* **What you have to do**: Where does the word "computer" occur in the entries below? Copy every line that has it.

[Stored items]
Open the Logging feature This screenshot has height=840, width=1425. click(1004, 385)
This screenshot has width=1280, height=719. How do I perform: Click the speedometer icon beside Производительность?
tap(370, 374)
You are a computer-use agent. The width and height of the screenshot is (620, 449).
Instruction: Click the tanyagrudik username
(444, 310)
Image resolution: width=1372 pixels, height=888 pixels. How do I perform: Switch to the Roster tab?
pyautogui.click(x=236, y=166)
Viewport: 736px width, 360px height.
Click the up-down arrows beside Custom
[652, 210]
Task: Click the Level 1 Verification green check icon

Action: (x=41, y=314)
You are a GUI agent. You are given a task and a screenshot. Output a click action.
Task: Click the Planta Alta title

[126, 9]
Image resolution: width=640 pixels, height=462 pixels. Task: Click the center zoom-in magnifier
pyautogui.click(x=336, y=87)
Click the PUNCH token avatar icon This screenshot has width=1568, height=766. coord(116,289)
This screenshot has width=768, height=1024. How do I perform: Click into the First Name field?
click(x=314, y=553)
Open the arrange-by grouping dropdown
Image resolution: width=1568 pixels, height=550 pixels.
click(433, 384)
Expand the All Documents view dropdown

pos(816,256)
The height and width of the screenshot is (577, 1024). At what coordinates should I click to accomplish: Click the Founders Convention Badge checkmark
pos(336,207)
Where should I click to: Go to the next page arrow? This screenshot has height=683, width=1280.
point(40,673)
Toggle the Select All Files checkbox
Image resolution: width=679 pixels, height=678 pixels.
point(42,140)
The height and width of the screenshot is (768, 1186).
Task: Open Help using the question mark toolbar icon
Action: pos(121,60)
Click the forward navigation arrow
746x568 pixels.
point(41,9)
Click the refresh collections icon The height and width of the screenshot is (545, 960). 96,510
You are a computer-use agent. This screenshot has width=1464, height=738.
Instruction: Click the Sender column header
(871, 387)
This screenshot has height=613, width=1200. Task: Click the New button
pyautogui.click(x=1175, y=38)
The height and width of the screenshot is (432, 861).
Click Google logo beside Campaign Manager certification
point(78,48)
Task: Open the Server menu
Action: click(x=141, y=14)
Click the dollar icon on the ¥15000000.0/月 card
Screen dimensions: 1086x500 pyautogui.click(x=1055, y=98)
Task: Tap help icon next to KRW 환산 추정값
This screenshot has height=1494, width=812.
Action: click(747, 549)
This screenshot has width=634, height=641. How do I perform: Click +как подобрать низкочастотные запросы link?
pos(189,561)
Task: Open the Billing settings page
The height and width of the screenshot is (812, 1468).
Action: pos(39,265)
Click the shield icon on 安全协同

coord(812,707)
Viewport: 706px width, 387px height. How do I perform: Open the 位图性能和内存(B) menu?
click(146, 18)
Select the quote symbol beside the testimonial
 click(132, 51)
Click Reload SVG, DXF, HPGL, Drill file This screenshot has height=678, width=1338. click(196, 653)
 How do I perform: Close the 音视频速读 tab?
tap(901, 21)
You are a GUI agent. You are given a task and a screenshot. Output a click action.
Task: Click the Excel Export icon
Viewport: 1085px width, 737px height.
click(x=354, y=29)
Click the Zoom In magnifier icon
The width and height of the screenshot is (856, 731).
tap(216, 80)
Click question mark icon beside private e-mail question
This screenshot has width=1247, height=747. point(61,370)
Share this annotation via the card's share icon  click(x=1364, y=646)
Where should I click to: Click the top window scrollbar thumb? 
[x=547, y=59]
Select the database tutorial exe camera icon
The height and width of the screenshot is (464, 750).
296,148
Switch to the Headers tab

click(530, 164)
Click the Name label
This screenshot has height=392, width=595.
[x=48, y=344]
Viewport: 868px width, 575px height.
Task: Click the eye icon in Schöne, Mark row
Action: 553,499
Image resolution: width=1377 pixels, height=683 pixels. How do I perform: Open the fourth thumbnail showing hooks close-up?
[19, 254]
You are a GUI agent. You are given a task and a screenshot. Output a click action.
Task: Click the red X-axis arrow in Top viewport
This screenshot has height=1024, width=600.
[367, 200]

* **Response below**:
You are a computer-use agent. The width and height of the screenshot is (620, 449).
You are a computer-use agent. This screenshot has width=1464, height=738.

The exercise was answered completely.